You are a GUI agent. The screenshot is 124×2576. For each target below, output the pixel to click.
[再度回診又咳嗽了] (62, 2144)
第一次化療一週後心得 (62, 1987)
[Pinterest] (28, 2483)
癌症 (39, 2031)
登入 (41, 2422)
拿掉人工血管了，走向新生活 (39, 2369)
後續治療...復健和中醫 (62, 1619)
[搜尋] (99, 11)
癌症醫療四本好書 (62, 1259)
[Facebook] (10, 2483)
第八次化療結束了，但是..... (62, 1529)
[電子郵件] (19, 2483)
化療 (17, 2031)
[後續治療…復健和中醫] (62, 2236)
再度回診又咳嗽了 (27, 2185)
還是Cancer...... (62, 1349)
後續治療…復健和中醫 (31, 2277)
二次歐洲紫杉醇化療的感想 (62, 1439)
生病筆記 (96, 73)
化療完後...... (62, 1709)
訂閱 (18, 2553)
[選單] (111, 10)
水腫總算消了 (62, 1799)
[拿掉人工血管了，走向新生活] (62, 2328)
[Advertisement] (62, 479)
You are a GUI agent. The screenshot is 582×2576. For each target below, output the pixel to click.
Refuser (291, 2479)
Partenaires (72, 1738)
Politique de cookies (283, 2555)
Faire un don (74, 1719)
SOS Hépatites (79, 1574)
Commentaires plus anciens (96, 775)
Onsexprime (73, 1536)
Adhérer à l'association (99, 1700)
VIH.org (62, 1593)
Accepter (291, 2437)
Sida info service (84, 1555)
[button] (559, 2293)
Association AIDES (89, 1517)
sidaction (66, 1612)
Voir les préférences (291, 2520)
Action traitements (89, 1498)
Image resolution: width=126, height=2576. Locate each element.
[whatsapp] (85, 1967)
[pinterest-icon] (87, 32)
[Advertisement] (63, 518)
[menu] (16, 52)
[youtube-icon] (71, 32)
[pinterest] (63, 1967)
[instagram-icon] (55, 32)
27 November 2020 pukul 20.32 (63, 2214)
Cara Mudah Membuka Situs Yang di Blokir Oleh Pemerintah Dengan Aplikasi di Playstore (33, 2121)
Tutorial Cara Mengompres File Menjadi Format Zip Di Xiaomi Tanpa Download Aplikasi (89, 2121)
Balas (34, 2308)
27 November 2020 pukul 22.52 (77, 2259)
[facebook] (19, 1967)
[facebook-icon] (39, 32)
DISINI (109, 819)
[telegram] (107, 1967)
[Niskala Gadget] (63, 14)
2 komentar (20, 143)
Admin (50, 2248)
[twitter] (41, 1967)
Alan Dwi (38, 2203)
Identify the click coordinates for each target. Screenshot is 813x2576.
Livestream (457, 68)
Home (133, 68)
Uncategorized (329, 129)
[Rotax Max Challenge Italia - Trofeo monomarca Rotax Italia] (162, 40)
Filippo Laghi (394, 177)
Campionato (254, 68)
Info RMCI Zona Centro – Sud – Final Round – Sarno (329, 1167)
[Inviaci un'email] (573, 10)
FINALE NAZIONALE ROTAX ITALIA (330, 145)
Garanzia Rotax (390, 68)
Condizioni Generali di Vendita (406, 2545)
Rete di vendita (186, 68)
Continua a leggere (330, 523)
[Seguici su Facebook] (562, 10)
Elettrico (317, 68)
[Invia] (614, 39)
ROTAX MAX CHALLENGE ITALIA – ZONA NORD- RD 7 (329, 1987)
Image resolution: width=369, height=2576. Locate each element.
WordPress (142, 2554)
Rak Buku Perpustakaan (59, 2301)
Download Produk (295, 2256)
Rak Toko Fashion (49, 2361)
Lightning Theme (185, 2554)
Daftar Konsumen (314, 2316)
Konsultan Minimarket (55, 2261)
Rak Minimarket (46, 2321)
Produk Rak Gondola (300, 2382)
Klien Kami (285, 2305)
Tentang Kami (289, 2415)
+--
#### [TASK GOAL]
Reproduce, word for word and in full, only the lines above that start at the line with "[facebook] (19, 1967)" and run through the line with "[Inviaci un'email] (573, 10)", both ends included.

#### [ANSWER BELOW]
[facebook] (19, 1967)
[facebook-icon] (39, 32)
DISINI (109, 819)
[telegram] (107, 1967)
[Niskala Gadget] (63, 14)
2 komentar (20, 143)
Admin (50, 2248)
[twitter] (41, 1967)
Alan Dwi (38, 2203)
Identify the click coordinates for each target. Screenshot is 813x2576.
Livestream (457, 68)
Home (133, 68)
Uncategorized (329, 129)
[Rotax Max Challenge Italia - Trofeo monomarca Rotax Italia] (162, 40)
Filippo Laghi (394, 177)
Campionato (254, 68)
Info RMCI Zona Centro – Sud – Final Round – Sarno (329, 1167)
[Inviaci un'email] (573, 10)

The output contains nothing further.